Of course, lambing is a shepherd’s harvest time, the busiest point of the year. It’s also my favourite time and does make for an alternative festive celebration. Instead of opening Christmas presents and filling wine glasses with festive cheer, we open bales of hay and fill buckets of water. Sat on the bales, surrounded by our teddy bear-like ewes, you can’t help but feel the magic. There, in the depths of winter, your senses transport you back to boiling hot days when you stacked the hay in the shed while drinking gallons of flat lemonade.
Lamb in field with buttercups
I’ll never tire of watching our lambs arrive into this world, seeing their tiny bodies shiver as they gasp their first breath. Witnessing the special bond that takes place between mother and lamb is always a privilege.
Growing up on a farm is every boy’s dream, but it’s not for the faint-hearted in Durham. Every farmer comes with their own weather gauge. Forget the Met Office – in the Dales, conditions are measured by how many coats you pile on.

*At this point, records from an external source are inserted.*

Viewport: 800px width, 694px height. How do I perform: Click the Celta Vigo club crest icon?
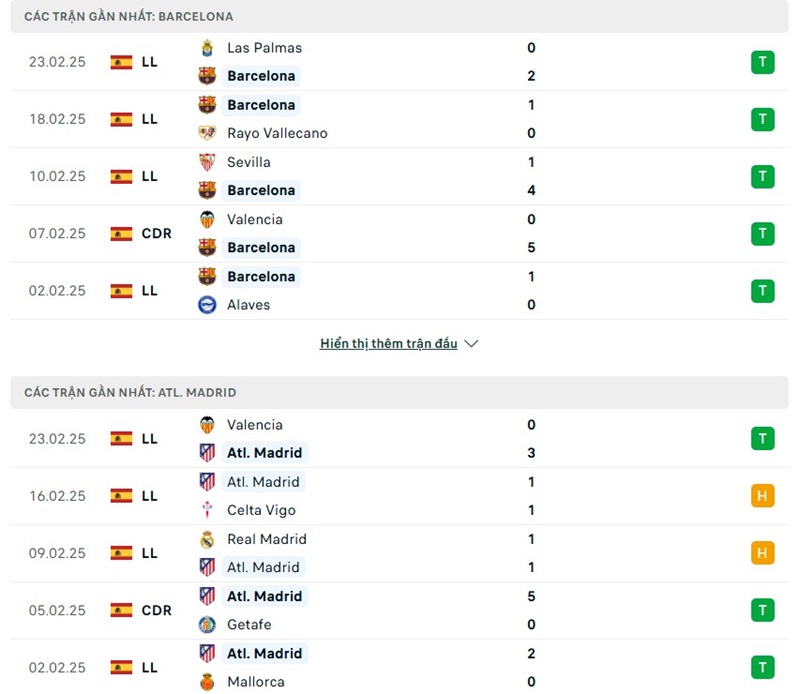(207, 510)
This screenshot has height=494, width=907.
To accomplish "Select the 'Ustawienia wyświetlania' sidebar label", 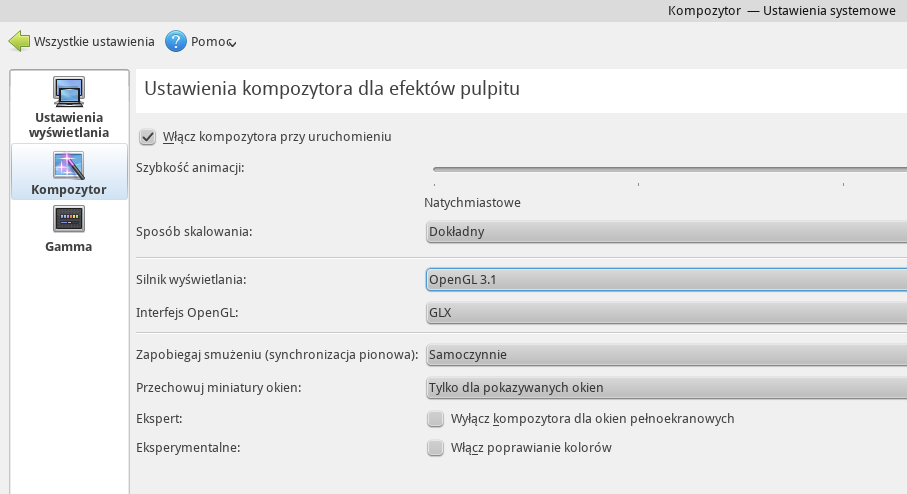I will [x=69, y=124].
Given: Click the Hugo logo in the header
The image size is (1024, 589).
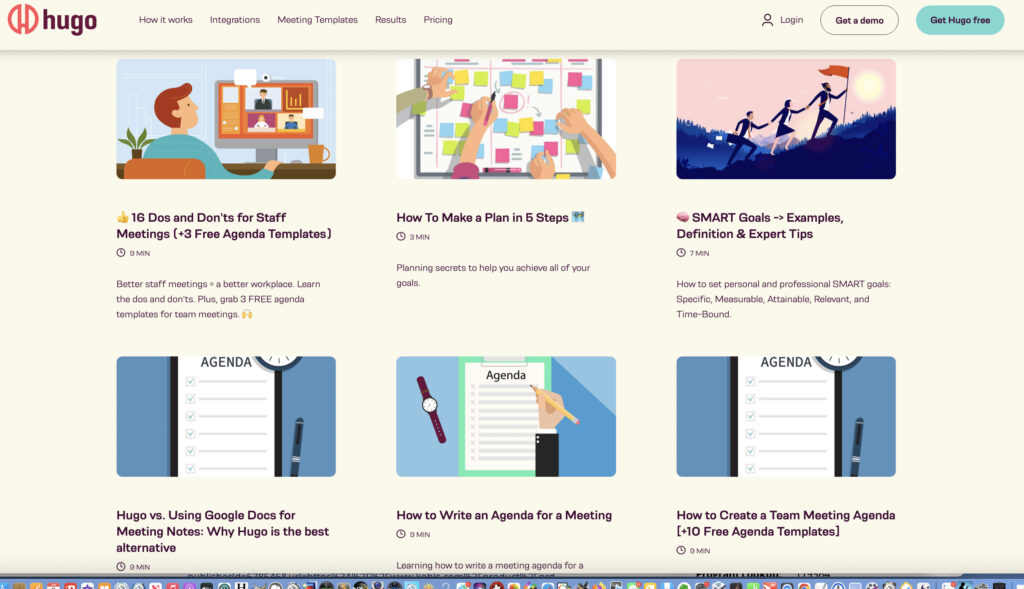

But whatever the weather, from harsh winds that sent me running for the balaclava or hot summer sun that meant I could skip around in my underpants (hey, we lived in a valley with no neighbours!), the farm was my adventure playground. At the time I didn’t realise it, but outside with my dogs, with the wildlife and vast open spaces for company, independence and responsibility were setting in.
I also learnt that life on the farm wasn’t always so magical. Where there’s livestock there’s also dead-stock. I vividly remember doing all we could to save one poorly lamb, but to no avail. When its body was put into an empty feedbag, I turned to Mum and said that surely there was something else she could do to save it. The reply was short and sharp: “No, Matthew. I can’t.” It was a harsh but important lesson of the realities of life on a farm.
This year we’ve been fortunate with a healthy early flock and as the snow started to fall in February, it was great to know that our lambs were all safe and sound before the cold snap hit. A good job too, as on the farm the coat measure had been pushed up to three.
You would think that with these conditions I would have always longed to escape to the warmer south, but leaving the Dales for London when I started on Blue Peter was one of the most difficult decisions I’ve ever made. I’d never felt the pull of the Big Smoke, so it’s no wonder that I’ve settled in the centre of the beautiful Chilterns. Nothing else would seem right, especially now that I have a young family in tow.
I want my children to experience the same life I had as a kid. I want them to learn to read the tell-tale signs of the animal kingdom, to discover that different perspective that only a country life can bring. It can be idyllic one minute and heartbreaking the next, but it’s always worth it. Particularly when you’re sitting on a bale of hay hearing a lamb bleat for the very first time.